Bin aktuell am umbauen, hab zwei wlp.zur Verfügung. Einmal die mitgelieferte alpenföhn und noch eine kryonaut, welche würdet ihr drauf machen?


----------



## Borkenpopel1 (24. Mai 2018)

*AW: Reicht mein Brocken 3 auch noch für den Intel 8700k*

ohne zu überlegen Kryonaut. Ist meines Erachtens die beste WLP (Flüssigmetal ausgeschlossen).


----------



## facehugger (24. Mai 2018)

*AW: Reicht mein Brocken 3 auch noch für den Intel 8700k*



lowbob schrieb:


> Bin aktuell am umbauen, hab zwei wlp.zur Verfügung. Einmal die mitgelieferte alpenföhn und noch eine kryonaut, welche würdet ihr drauf machen?


Es sind jetzt nicht "die" Unterschiede bei den Pasten. Aber nimm ruhig die Kryonaut...

Gruß


----------



## Torben456 (24. Mai 2018)

*AW: Reicht mein Brocken 3 auch noch für den Intel 8700k*



lowbob schrieb:


> Bin aktuell am umbauen, hab zwei wlp.zur Verfügung. Einmal die mitgelieferte alpenföhn und noch eine kryonaut, welche würdet ihr drauf machen?



Ich glaube Facehugger meinte die billige WLP zwischen DIE und Heatspreader bei den Intel CPUs, da wurde leider gespart. Welche WLP du zwischen Kühler und Heatspreader verwendest ist relativ egal, solange es nicht zu viel und nicht zu wenig ist.


----------



## lowbob (24. Mai 2018)

*AW: Reicht mein Brocken 3 auch noch für den Intel 8700k*

Ich mach das eigentlich immer so das ich in die mitte ne erbsengroße menge mache, verteilen tuts dann der anpressdruck, damit komm ich eigentlich gut rum


----------



## Torben456 (24. Mai 2018)

*AW: Reicht mein Brocken 3 auch noch für den Intel 8700k*



lowbob schrieb:


> Ich mach das eigentlich immer so das ich in die mitte ne erbsengroße menge mache, verteilen tuts dann der anpressdruck, damit komm ich eigentlich gut rum



Also die Menge reicht, wenn die so groß wie ein Reiskorn ist. Man kann auch ohne Probleme, die Wärmeleitpaste verteilen mit einer alten Sim-Karte, wie wenn du eine Wand verputzt, ist die saubere Variante.


----------



## lowbob (25. Mai 2018)

*AW: Reicht mein Brocken 3 auch noch für den Intel 8700k*

Ich denke das ich ganz gut hin gekommen bin.
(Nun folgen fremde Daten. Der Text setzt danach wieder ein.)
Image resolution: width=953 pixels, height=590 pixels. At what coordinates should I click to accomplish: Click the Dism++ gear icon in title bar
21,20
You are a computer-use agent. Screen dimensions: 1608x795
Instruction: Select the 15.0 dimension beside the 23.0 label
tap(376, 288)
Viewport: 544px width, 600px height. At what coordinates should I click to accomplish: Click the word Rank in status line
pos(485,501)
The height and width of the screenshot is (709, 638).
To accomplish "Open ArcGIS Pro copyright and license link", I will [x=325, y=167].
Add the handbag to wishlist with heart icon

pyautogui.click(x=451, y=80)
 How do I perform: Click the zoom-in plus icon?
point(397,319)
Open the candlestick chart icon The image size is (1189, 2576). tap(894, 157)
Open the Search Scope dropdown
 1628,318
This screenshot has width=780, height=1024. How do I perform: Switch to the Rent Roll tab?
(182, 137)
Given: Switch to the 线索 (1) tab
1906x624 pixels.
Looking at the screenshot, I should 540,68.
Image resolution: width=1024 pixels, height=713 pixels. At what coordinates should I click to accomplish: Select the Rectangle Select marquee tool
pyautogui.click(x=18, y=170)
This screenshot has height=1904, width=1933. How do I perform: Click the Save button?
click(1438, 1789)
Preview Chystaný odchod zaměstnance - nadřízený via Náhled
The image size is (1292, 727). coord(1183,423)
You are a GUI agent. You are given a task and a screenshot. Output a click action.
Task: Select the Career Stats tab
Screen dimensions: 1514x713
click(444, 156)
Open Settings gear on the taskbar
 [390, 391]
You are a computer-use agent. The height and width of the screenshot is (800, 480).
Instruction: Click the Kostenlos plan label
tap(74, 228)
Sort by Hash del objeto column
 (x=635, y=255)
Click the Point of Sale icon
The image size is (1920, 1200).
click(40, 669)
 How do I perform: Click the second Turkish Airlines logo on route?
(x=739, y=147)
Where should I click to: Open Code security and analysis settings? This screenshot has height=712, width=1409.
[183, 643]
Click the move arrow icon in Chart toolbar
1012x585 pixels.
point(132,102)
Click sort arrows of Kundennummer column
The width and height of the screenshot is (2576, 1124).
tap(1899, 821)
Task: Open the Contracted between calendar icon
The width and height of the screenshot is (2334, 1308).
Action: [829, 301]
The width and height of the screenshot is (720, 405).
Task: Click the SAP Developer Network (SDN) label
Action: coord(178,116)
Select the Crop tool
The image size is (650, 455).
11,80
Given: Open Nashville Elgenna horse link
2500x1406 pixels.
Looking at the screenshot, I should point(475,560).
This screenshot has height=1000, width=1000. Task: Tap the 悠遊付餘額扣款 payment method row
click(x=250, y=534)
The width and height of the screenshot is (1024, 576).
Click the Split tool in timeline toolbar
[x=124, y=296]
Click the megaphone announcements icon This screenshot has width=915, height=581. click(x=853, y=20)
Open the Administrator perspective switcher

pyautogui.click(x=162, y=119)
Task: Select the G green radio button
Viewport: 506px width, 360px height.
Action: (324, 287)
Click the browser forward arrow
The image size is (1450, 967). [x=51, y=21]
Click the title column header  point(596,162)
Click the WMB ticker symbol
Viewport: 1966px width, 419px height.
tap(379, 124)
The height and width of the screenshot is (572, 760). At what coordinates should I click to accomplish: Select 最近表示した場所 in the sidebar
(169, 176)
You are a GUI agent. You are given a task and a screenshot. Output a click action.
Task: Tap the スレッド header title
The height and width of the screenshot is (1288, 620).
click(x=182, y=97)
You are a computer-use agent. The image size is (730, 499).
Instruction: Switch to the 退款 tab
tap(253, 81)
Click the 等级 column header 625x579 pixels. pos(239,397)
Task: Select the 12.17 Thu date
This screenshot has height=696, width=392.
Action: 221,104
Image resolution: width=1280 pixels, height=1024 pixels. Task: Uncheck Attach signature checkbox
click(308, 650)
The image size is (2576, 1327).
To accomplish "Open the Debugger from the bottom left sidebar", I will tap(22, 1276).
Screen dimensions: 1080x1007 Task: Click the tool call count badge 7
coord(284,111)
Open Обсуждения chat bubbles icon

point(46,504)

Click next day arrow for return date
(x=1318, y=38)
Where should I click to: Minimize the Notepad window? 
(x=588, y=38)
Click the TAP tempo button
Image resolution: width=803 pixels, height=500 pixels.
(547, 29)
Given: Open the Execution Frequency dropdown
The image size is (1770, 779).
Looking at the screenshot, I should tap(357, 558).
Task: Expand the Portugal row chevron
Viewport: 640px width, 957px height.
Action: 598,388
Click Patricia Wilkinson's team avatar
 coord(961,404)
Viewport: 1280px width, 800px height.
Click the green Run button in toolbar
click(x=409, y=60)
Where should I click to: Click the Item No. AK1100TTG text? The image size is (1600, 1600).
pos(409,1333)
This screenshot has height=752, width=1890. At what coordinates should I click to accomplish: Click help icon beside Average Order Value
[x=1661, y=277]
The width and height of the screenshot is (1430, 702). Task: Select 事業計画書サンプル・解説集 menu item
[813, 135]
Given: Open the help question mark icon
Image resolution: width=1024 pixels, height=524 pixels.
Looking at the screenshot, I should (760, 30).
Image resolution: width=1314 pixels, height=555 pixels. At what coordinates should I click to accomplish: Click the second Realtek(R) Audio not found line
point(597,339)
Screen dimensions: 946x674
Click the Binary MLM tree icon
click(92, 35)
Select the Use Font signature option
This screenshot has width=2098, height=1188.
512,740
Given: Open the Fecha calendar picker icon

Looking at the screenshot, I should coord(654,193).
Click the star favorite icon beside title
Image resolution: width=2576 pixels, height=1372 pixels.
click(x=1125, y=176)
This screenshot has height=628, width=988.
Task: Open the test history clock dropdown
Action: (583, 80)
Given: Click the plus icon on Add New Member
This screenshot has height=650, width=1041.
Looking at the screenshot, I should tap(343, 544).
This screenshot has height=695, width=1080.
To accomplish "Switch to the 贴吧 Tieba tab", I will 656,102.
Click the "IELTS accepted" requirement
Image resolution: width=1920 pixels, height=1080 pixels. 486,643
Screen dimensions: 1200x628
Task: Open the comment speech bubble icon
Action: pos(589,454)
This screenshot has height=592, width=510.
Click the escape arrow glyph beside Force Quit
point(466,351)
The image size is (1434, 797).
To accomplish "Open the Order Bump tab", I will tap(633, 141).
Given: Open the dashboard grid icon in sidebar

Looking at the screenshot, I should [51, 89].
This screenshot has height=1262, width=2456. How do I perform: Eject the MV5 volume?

Ich hatte ja bereits erwähnt das ich sehr viel wert auf die Temperaturen lege.

4,5ghz bei 1,180v - max. 70°

Ab 4,6 will er dann richtig brennholz und die Temperaturen gehen auf die 75-78°


----------



## Rolk (25. Mai 2018)

*AW: Reicht mein Brocken 3 auch noch für den Intel 8700k*

Wenn du zufrieden bist. 

Bei Coffee Lake oc darf man halt keine niedrige Hemmschwelle bzgl. Temperaturen haben.


----------



## lowbob (25. Mai 2018)

*AW: Reicht mein Brocken 3 auch noch für den Intel 8700k*

Das passt schon ^^


----------